| Task requirements |
Reproduce word for word the portion of the entries below that runs from the line containing "Describe the element" through the line containing "at that location.", including both of those lines.

| Material to process |
-*-*-

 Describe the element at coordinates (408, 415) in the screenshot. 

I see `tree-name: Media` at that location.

-*-*-

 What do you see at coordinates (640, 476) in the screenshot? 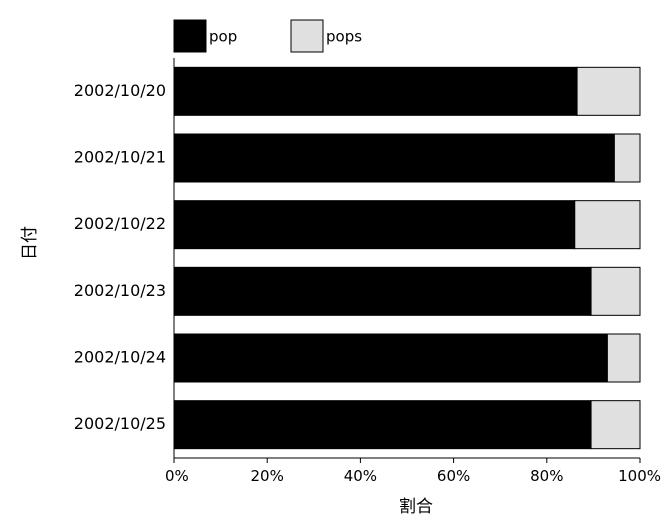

-*-*-

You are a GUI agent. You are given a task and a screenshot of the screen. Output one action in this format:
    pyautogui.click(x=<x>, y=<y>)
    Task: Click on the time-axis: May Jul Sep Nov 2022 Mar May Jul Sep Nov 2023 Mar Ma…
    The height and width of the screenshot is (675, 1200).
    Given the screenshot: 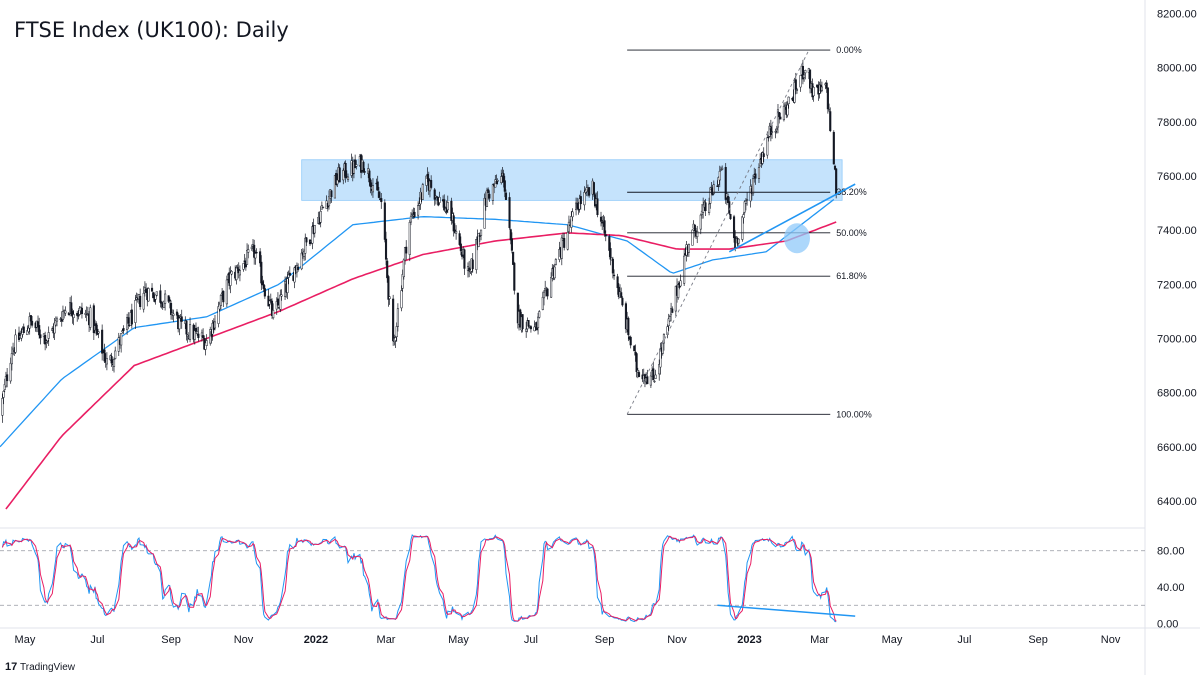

-*-*-

| Exercise solution |
 Describe the element at coordinates (408, 415) in the screenshot. 

I see `tree-name: Media` at that location.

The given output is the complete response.